On 17 June, more than 80 students were kidnapped from a federal government boarding school in Birnin Yauri, Kebbi State.

Aminu Umar's son Mustapha is 14 - the eldest of five children. His family live more than 200km (124 miles) away from the school, but desperate to prioritise his son's education, his father thought this boarding school would offer him the best start in life.

Just a week before the abduction another parent withdrew his son from school after reports of criminal gangs operating in the area.

He tried to persuade Umar to take Mustapha away too, but his father wanted him to sit his exams and was reassured by teachers who told him the students were safe.

"I trusted them with my child. Now I can't sleep normally since the kidnapping, I'm always wondering what sort of conditions the children are being kept in, how they are sleeping and if they are able to get clean water and enough food," Umar says.

He adds they have heard very little from the school or the government since the kidnapping and he is desperately worried his son will be harmed.

But, while his wife has begged him to take Mustapha's brothers and sisters out of school, he is adamant that his children should continue with their studies.

According to Unicef, more than 1,500 schools have been forced to close in central and northern Nigeria because of the insecurity. But Umar believes the solution to the insecurity lies in education.

"People are withdrawing their children from schools across the state. But we're already backwards in terms of education, so this will cause even more problems in the future," Umar says.

"My wife is tortured by worrying about the safety of our children but I believe it is crucial that they get their education."

'Without security there is no education'

On 5 July, 120 students were kidnapped from Bethel Baptist High School in Kujama, Kaduna State.

Nathan Joseph Kopzuma, 14, hopes to become a civil engineer. An avid reader, he loves learning about science at school.

Since the day he was kidnapped his father, a pastor, says he has not heard from him. The only news has come through the school authorities who are in touch with the kidnappers.

"As parents, we are traumatised. We want to do something to intervene, but we are helpless. We can't fight them ourselves, we can't go there and we don't know where the children are. We are dejected."

Joseph Kopzuma Hirdima says he has begged for the government to assist them to help rescue the children and bring them home. But with little progress, he says they have no alternative but to pray for God to intervene.

Rebecca Bulus, whose 13-year-old son Joseph was taken from the same school, described the shock of hearing that her son had been kidnapped: "The moment I heard, my world turned upside down. I nearly fainted, I've never wept like that - I wept bitterly for days. I can't describe how painful it is."

Since they were taken, all she has been told is that the children are alive.

She describes Joseph as a jovial, musical boy, who sings in the church band and plays the drums and piano.
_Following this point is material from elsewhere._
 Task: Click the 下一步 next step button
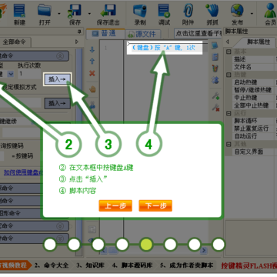click(x=155, y=205)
He is the second of four children, and despite being at boarding school, he remains close to his younger siblings at home and calls regularly to speak to them.

Bulus says her youngest children, still in primary school, are devastated and struggling to understand what has happened to their brother.

The kidnappers have demanded a large ransom for the children. The family are trying to raise the funds needed, but it is a huge financial pressure.

Bulus' husband is a church pastor and she teaches at a nearby junior school, but just three months ago she lost her job. Now the family have had to ask relatives to help support them to raise the money.

"We need security. Without that, there is no education. My eldest is also in boarding school and I'm worried about his safety. We are on the point of withdrawing him from school. We need to have peace in our country first - education can follow when that's been achieved," she says.